# Web Scraping for Indeed.com & Predicting Salaries

For this project, we used a set of characteristics to predict the salaries for data science jobs in the Boston area. We scraped Indeed.com, an online jobsboard, picked out key phrases, and determined if each job's salary is above a threshold value. We then used logistic regression to model this system. **WE FOUND ... ** We expanded our analysis to other cities and compared the models, **AND FOUND ... **

## Code

### Import libraries

In [1]:
# Webscraping
from urllib.request import urlopen
from bs4 import BeautifulSoup

#Data and analysis
import pandas as pd
import statsmodels.formula.api as sm
import sklearn

# Plotting
import matplotlib.pyplot as plt
import seaborn as sns

%matplotlib inline

### Define webscraping functions

In [2]:
def count_results(query = None, location = "Boston", binary_level = 1):
    job_ids = pd.DataFrame()
    
    result_list = []
        
    # Find the number of results
    URL_for_count = "http://www.indeed.com/jobs?q=data+scientist+{}&l={}".format(query, location)
    soup_for_count = BeautifulSoup(urlopen(URL_for_count).read(), 'html.parser')

    results_number = soup_for_count.find("div", attrs = {"id": "searchCount"}).text
    number_of_results = int(results_number.split(sep = ' ')[-1].replace(',', ''))

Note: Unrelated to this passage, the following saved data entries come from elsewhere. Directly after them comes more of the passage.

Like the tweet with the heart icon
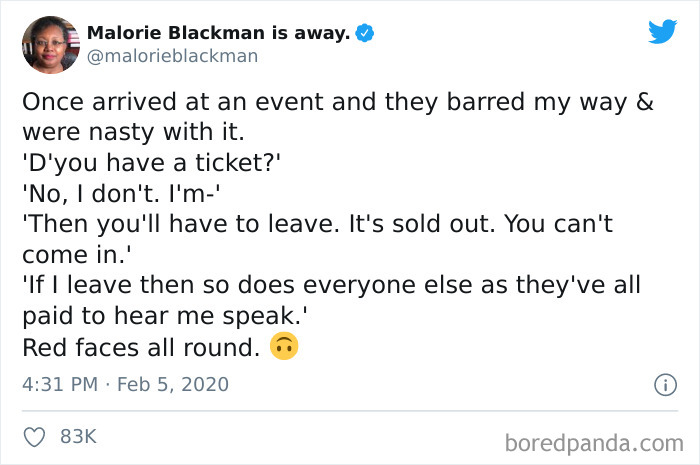700x465 pixels. point(35,437)
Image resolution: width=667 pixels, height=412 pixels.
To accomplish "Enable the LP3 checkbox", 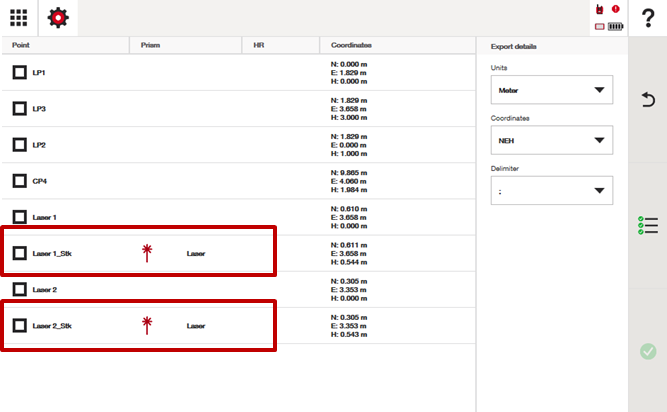I will (19, 109).
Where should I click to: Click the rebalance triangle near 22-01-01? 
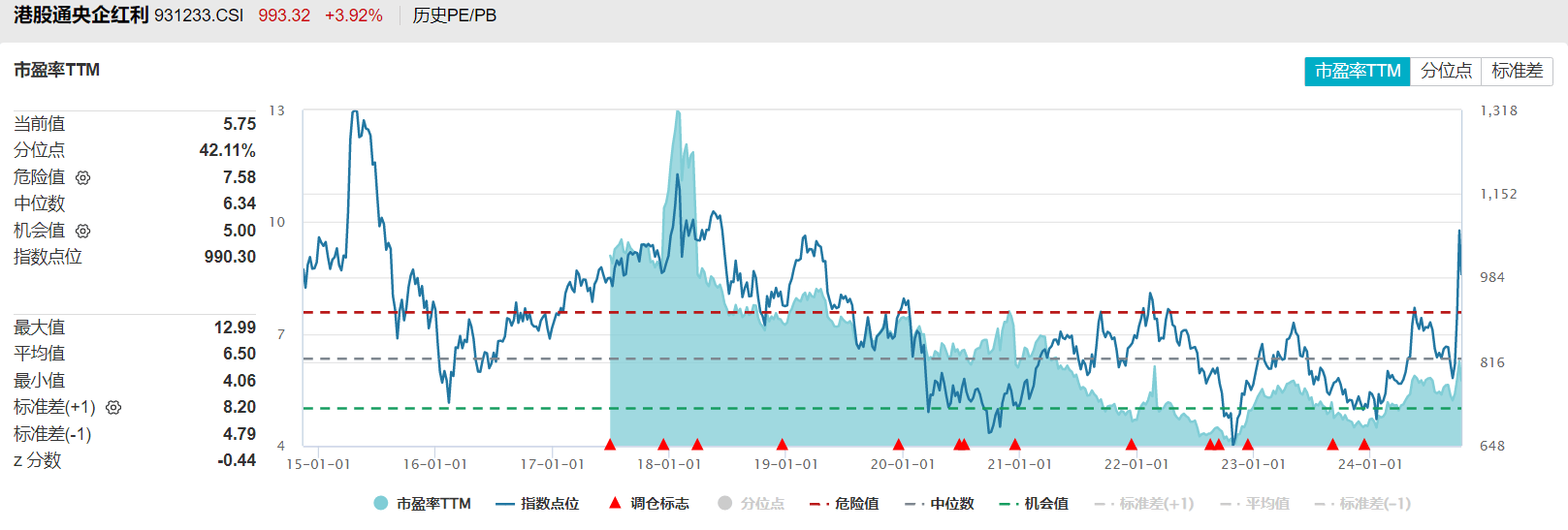point(1131,445)
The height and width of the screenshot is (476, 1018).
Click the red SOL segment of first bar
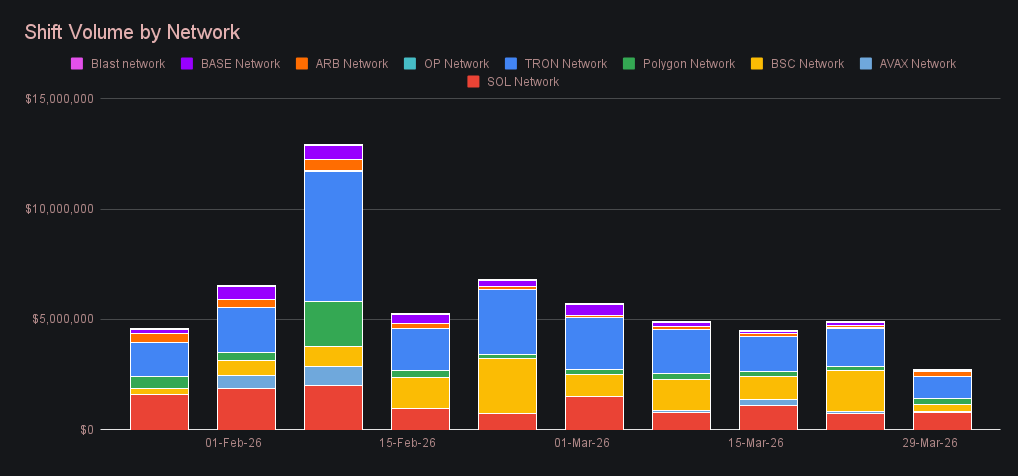159,412
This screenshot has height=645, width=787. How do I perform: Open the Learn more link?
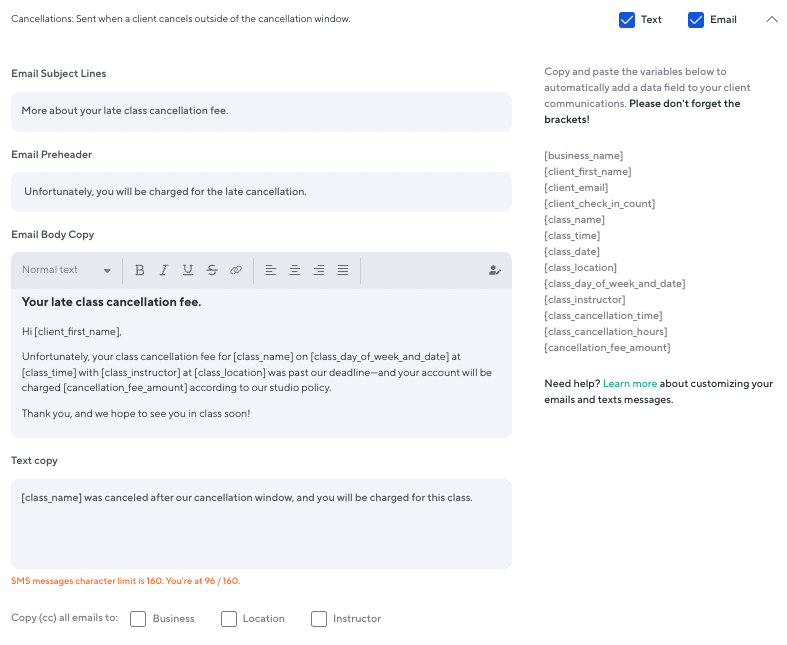[x=630, y=384]
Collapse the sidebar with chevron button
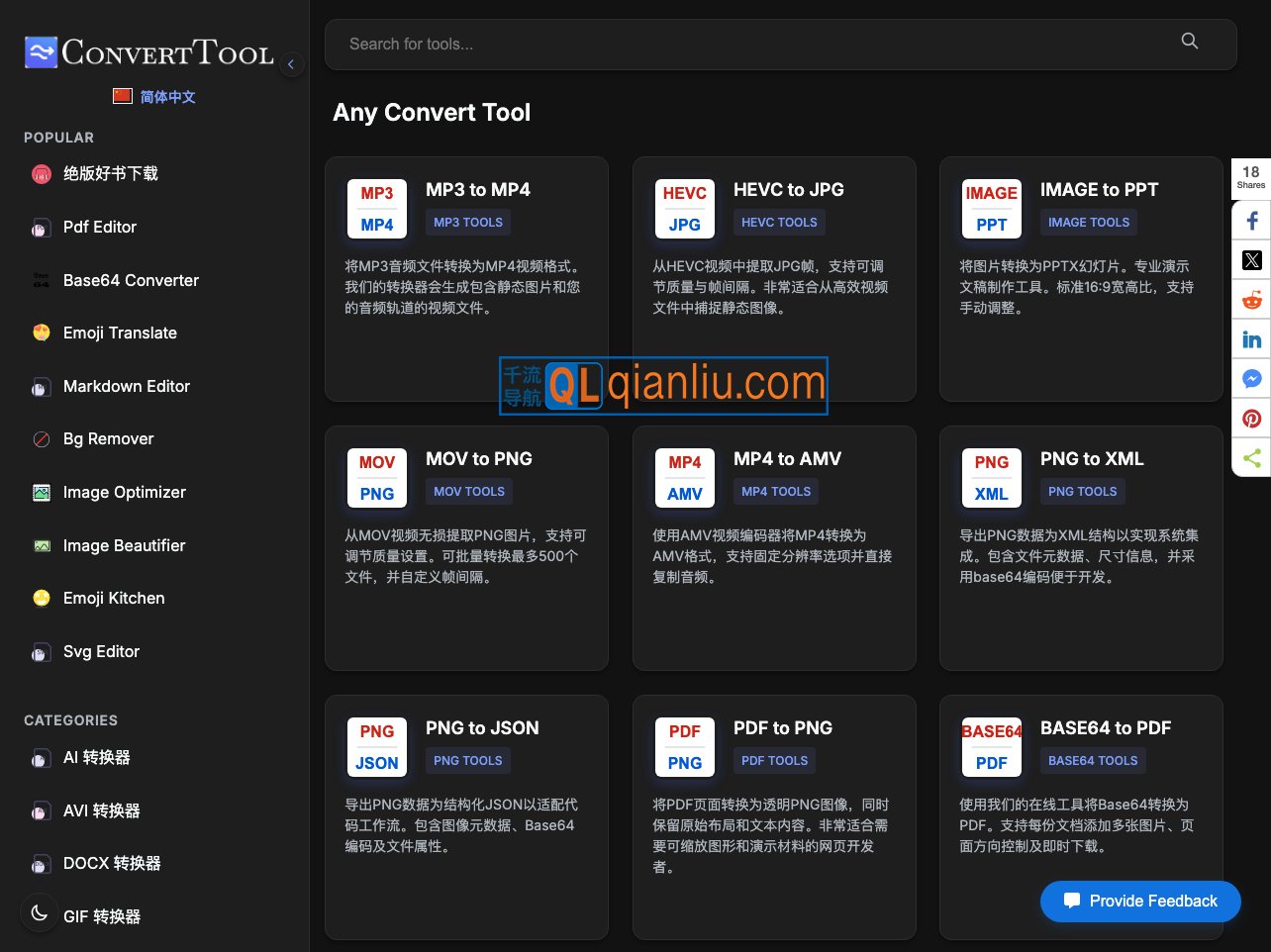1271x952 pixels. click(x=291, y=64)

    # Now loop through the pages. Viewing 100 results at a time means fewer page refreshes.
    i = int(number_of_results/100)
    for page_number in range(i + 1):
        URL_for_results = "http://www.indeed.com/jobs?q=data+scientist+{}&l={}&limit=100&start={}".format(query, location, str(100 * page_number))
        soup_for_results = BeautifulSoup(urlopen(URL_for_results).read(), 'html.parser')
        results = soup_for_results.find_all('div', attrs={'data-tn-component': 'organicJob'})
            
        # Extract the ID for each job listing
        for x in results:
            job_id = x.find('h2', attrs={"class": "jobtitle"})['id']
            job_title = x.find('a', attrs={'data-tn-element': "jobTitle"}).text.strip().capitalize()
            result_list.append([job_id, job_title, binary_level])
        
        # Add the job ID numbers
        job_ids = job_ids.append(result_list)
    
    # Remove re-posted jobs
    job_ids.drop_duplicates(inplace = True)
    return job_ids

In [3]:
# String format: "keyword keyword"
def count_results_by_keywords(query_string = None):
    
    # Ends the function if given invalid inputs
    if query_string == None:
        return(print("No keyword entered."))
    
    # Format the keyword string in to URL query
    query = "%20OR%20".join(query_string.split(" "))

    # Perform the search
    job_ids = count_results("%28{}%29".format(query))
    
    # Rename job_ids's columns
    job_ids.columns = ['id', 'job title', '{}'.format(" OR ".join(query_string.split(" ")))]
    
    return (job_ids)
    
    
def count_results_by_salary(salary_range_divider = 90000):
    
    # OPTIONAL: removes low values
    if salary_range_divider <= 20000:
        return(print("Enter a number larger than $20,000."))
        
    job_ids = pd.DataFrame()
    # Set dividing salaries
    divider_strings = ["+$20000-{}".format(salary_range_divider), "+${}".format(salary_range_divider)]
    
    # Perform two searches, starting with the low-salary jobs
    for level, salary_criterion in enumerate(divider_strings):
        job_ids = job_ids.append(count_results(salary_criterion, binary_level=level))
    
    # Rename job_ids's columns
    job_ids.columns = ['id', 'job title', "salary over {}".format(salary_range_divider)]
    
    return(job_ids)


def count_results_by_years_experience(years_experience = None):
    
    # Ends the function if given invalid inputs
    if years_experience == None or type(years_experience) != int:
        return(print("Enter an integer value."))
    
    # Format the keyword string in to URL query
    query = "{}+years+or+{}%2B+years".format(str(years_experience), str(years_experience))

    # Perform the search
    job_ids = count_results("%28{}%29".format(query), binary_level = years_experience)
    
    # Rename job_ids's columns
    job_ids.columns = ['id', 'job title', "years experience"]
    
    return (job_ids)

### Collecting and assembling data

In [4]:
phd_dataframe = count_results_by_keywords("PhD ph.d")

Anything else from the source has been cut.